La popolazione libica in effetti vive in condizioni drammatiche e in alcune zone è sottoposta a una vera e propria emergenza umanitaria, per mancanza di medicine e derrate alimentari nelle zone periferiche, a causa delle incursioni incrociate tra le milizie e Daesh. Ma l’aspetto drammatico finora non percepito è quello degli sfollati all’estero. Circa due milioni e mezzo di libici si sono trasferiti in altri Paesi limitrofi, principalmente Egitto e Tunisia, ma anche Marocco ed Emirati Arabi. Lo possono fare in condizioni dignitose fino a quando gli stipendi dei dipendenti pubblici saranno pagati anche in mancanza di presenza sul posto di lavoro. Una sorta di welfare deciso subito dopo la caduta della dittatura, ma non lo si potrà garantire fino all’infinito, anche perché le riserve auree e in valuta straniera stanno esaurendosi e l’esportazione di petrolio è praticamente ridotta al minimo. Una volta chiuso questo flusso di denaro, gli sfollati diventeranno profughi e respinti dai Paesi ospitanti.
Probabilmente questa consapevolezza ha indotto le due parti libiche a sedersi al tavolo del negoziato e avviare questo percorso sotto le pressioni delle potenze internazionali preoccupate per i loro investimenti nel settore petrolifero che sta rischiando di cadere nelle mani degli jihadisti. L’espansione territoriale di Daesh ha riunificato le forze politiche, ma il prevalere degli interessi di parte è ancora forte e impedisce un processo lineare.

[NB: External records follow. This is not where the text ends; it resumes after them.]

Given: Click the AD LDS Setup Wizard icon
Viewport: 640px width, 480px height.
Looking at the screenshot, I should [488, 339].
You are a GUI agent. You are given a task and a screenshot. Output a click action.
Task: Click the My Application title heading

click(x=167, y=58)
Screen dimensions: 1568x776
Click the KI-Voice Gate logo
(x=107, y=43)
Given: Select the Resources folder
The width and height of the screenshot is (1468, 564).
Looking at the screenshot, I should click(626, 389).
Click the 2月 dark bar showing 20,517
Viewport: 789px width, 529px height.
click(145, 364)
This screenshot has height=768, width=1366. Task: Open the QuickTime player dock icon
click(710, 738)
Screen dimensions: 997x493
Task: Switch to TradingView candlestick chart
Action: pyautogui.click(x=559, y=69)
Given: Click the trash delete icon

In questa fase delicata, il ruolo delle potenze internazionali è fondamentale. Senza la presenza di una forza militare terrestre, di peacekeeping, che garantisca la sicurezza delle città, disarmi le milizie e sostenga il processo della loro integrazione nelle forze armate e di sicurezza dello Stato, questo nuovo governo non potrà andare lontano. Il piano Onu prevedeva la presenza di cinquemila unità a guida italiana e il generale Serra, consulente per la sicurezza della missione Onu, ha già predisposto il piano di sicurezza della capitale e trattato con le principali milizie, ma secondo molti esperti per assolvere al compito ci sarebbe la necessità del doppio di effettivi. Le nazioni che hanno dichiarato la loro disponibilità, oltre all’Italia, sono Gran Bretagna, Francia e Germania. Al Consiglio di sicurezza, Russia e Cina non hanno ostacolato l’approvazione di questo accordo di Skhierat e alla riunione di Roma del 13 dicembre 2015, la presenza del ministro degli Esteri russo Lavrov è stata significativa.
Ma il passo più importante – secondo il governo libico – è la fine dell’embargo nei confronti dell’esercito, per poterlo mettere in condizioni far fronte al pericolo daeshista, perché è chiaro a tutti che con i soli bombardamenti dal cielo non verrà mai depennato questo cancro. Siria e Iraq sono lì sotto gli occhi.